> **Given instruction**: Can you echo back every line of the data below, word for word and in the same order?

> **Given information**:

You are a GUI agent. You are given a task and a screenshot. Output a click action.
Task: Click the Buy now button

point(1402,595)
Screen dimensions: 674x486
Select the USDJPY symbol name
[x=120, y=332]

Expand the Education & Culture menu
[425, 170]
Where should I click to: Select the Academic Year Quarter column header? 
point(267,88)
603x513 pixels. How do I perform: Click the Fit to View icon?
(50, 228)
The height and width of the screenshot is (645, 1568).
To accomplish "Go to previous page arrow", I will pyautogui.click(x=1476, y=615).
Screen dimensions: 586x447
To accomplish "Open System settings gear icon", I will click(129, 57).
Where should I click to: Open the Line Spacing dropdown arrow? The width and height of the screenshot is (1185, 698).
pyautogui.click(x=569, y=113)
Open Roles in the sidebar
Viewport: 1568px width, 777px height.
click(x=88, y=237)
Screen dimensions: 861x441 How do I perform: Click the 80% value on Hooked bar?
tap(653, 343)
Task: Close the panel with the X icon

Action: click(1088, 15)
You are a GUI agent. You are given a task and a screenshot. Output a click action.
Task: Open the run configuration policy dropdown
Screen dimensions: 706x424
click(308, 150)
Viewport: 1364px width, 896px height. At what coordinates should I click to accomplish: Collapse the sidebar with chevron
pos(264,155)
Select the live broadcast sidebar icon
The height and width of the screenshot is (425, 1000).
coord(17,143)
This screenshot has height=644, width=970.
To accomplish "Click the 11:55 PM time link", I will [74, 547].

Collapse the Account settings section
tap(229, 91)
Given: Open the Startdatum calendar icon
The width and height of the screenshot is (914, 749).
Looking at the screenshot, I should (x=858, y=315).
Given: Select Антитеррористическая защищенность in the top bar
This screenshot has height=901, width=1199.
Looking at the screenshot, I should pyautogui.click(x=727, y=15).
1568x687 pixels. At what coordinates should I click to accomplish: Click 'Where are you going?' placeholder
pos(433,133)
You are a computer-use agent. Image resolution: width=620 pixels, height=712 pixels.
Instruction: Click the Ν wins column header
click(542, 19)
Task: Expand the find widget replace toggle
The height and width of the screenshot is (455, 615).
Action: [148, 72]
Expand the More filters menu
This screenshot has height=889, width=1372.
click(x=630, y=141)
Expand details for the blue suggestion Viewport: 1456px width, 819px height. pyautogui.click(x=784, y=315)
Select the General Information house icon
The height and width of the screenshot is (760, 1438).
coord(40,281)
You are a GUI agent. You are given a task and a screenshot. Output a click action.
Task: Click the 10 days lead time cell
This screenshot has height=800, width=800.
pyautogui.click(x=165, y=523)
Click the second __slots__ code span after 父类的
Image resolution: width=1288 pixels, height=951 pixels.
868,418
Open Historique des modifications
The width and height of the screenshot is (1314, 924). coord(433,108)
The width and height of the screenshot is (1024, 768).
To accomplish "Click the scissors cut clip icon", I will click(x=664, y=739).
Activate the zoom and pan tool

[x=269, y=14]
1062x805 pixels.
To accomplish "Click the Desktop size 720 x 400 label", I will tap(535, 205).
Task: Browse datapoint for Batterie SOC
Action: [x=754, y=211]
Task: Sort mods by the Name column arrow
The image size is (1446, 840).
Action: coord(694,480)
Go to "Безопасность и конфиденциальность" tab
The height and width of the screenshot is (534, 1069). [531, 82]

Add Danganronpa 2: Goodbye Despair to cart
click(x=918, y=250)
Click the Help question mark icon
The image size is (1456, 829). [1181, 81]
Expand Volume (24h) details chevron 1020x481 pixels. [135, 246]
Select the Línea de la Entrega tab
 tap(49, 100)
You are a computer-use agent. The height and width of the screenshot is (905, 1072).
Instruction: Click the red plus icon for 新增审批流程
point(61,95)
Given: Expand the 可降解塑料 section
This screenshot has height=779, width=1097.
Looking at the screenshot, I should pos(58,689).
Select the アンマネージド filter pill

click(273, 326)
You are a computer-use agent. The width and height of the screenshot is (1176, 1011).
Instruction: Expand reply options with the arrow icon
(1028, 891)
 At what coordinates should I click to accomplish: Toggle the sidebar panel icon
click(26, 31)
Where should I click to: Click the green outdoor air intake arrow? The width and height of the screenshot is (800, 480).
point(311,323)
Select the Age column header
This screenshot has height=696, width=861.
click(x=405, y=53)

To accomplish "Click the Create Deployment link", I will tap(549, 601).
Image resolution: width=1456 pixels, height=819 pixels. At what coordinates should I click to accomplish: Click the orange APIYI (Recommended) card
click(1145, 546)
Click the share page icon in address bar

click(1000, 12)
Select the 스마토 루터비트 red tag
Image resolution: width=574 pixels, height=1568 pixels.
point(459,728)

> **Solution for this exercise**:
You are a GUI agent. You are given a task and a screenshot. Output a click action.
Task: Click the Buy now button

point(1402,595)
Screen dimensions: 674x486
Select the USDJPY symbol name
[x=120, y=332]

Expand the Education & Culture menu
[425, 170]
Where should I click to: Select the Academic Year Quarter column header? 
point(267,88)
603x513 pixels. How do I perform: Click the Fit to View icon?
(50, 228)
The height and width of the screenshot is (645, 1568).
To accomplish "Go to previous page arrow", I will pyautogui.click(x=1476, y=615).
Screen dimensions: 586x447
To accomplish "Open System settings gear icon", I will click(129, 57).
Where should I click to: Open the Line Spacing dropdown arrow? The width and height of the screenshot is (1185, 698).
pyautogui.click(x=569, y=113)
Open Roles in the sidebar
Viewport: 1568px width, 777px height.
click(x=88, y=237)
Screen dimensions: 861x441 How do I perform: Click the 80% value on Hooked bar?
tap(653, 343)
Task: Close the panel with the X icon

Action: click(1088, 15)
You are a GUI agent. You are given a task and a screenshot. Output a click action.
Task: Open the run configuration policy dropdown
Screen dimensions: 706x424
click(308, 150)
Viewport: 1364px width, 896px height. At what coordinates should I click to accomplish: Collapse the sidebar with chevron
pos(264,155)
Select the live broadcast sidebar icon
The height and width of the screenshot is (425, 1000).
coord(17,143)
This screenshot has height=644, width=970.
To accomplish "Click the 11:55 PM time link", I will [74, 547].

Collapse the Account settings section
tap(229, 91)
Given: Open the Startdatum calendar icon
The width and height of the screenshot is (914, 749).
Looking at the screenshot, I should (x=858, y=315).
Given: Select Антитеррористическая защищенность in the top bar
This screenshot has height=901, width=1199.
Looking at the screenshot, I should pyautogui.click(x=727, y=15).
1568x687 pixels. At what coordinates should I click to accomplish: Click 'Where are you going?' placeholder
pos(433,133)
You are a computer-use agent. Image resolution: width=620 pixels, height=712 pixels.
Instruction: Click the Ν wins column header
click(542, 19)
Task: Expand the find widget replace toggle
The height and width of the screenshot is (455, 615).
Action: [148, 72]
Expand the More filters menu
This screenshot has height=889, width=1372.
click(x=630, y=141)
Expand details for the blue suggestion Viewport: 1456px width, 819px height. pyautogui.click(x=784, y=315)
Select the General Information house icon
The height and width of the screenshot is (760, 1438).
coord(40,281)
You are a GUI agent. You are given a task and a screenshot. Output a click action.
Task: Click the 10 days lead time cell
This screenshot has height=800, width=800.
pyautogui.click(x=165, y=523)
Click the second __slots__ code span after 父类的
Image resolution: width=1288 pixels, height=951 pixels.
868,418
Open Historique des modifications
The width and height of the screenshot is (1314, 924). coord(433,108)
The width and height of the screenshot is (1024, 768).
To accomplish "Click the scissors cut clip icon", I will click(x=664, y=739).
Activate the zoom and pan tool

[x=269, y=14]
1062x805 pixels.
To accomplish "Click the Desktop size 720 x 400 label", I will tap(535, 205).
Task: Browse datapoint for Batterie SOC
Action: [x=754, y=211]
Task: Sort mods by the Name column arrow
The image size is (1446, 840).
Action: coord(694,480)
Go to "Безопасность и конфиденциальность" tab
The height and width of the screenshot is (534, 1069). [531, 82]

Add Danganronpa 2: Goodbye Despair to cart
click(x=918, y=250)
Click the Help question mark icon
The image size is (1456, 829). [1181, 81]
Expand Volume (24h) details chevron 1020x481 pixels. [135, 246]
Select the Línea de la Entrega tab
 tap(49, 100)
You are a computer-use agent. The height and width of the screenshot is (905, 1072).
Instruction: Click the red plus icon for 新增审批流程
point(61,95)
Given: Expand the 可降解塑料 section
This screenshot has height=779, width=1097.
Looking at the screenshot, I should pos(58,689).
Select the アンマネージド filter pill

click(273, 326)
You are a computer-use agent. The width and height of the screenshot is (1176, 1011).
Instruction: Expand reply options with the arrow icon
(1028, 891)
 At what coordinates should I click to accomplish: Toggle the sidebar panel icon
click(26, 31)
Where should I click to: Click the green outdoor air intake arrow? The width and height of the screenshot is (800, 480).
point(311,323)
Select the Age column header
This screenshot has height=696, width=861.
click(x=405, y=53)

To accomplish "Click the Create Deployment link", I will tap(549, 601).
Image resolution: width=1456 pixels, height=819 pixels. At what coordinates should I click to accomplish: Click the orange APIYI (Recommended) card
click(1145, 546)
Click the share page icon in address bar

click(1000, 12)
Select the 스마토 루터비트 red tag
Image resolution: width=574 pixels, height=1568 pixels.
point(459,728)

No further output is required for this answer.